I have grown somewhat as a person and a parent I like to think. I am finally allowing my daughter so venture away from me for the first time to attend an overnight church camp. While the prospect terrifies me, I know its something she wants and needs to do as a child in order to grow. She is excited but nervous as well and she is insisting on taking her Jackson with her for security. She has never slept a night without him, and while I am afraid of her losing him or some nefarious other child stealing him away and breaking her heart, I have done all I can to ensure he will return with her, including tattooing her name on his paw, and taping our phone number and such to his fuzzy behind with offers of a reward if he is returned to her if lost and then found. I dont know quite how I am going to deal with her being gone. I haven't been away from her for an extended period of time, ever, so I am liable to be a huge emotional wreck as well, after all...I had a panic attack and followed the bus to school the first time she ever rode it, to make sure she actually made it to school. I wont have that option with this trip, she will be several hours away from me and I will just have to cope.
Son leaves for camp the week after.
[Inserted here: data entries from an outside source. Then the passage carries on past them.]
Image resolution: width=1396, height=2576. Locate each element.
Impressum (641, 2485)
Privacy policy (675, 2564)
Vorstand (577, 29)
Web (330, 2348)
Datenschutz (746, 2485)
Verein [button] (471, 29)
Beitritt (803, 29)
He has been several times before and hes pretty excited as well. He has been gone more than he has been around this summer, enjoying his last bit of freedom before school starts back and I turn him into an inmate only with less privileges. His grades had better improve this next year or I will have to follow through and start following him to school and meeting with his teachers daily to find out how hes doing, or better yet, volunteering at the school so I can better keep an eye on things.
Moving is going to be a good thing for us. Its a 2 bedroom, 1 bathroom, which means we will have to share a bathroom. I am not thrilled with the prospect of that, but considering that my son seems to be incapable of keeping a bathroom to himself sanitary by any stretch of the imagination, I guess it will mean just one less to clean and maybe I can get him to finally grasp the concept of aiming.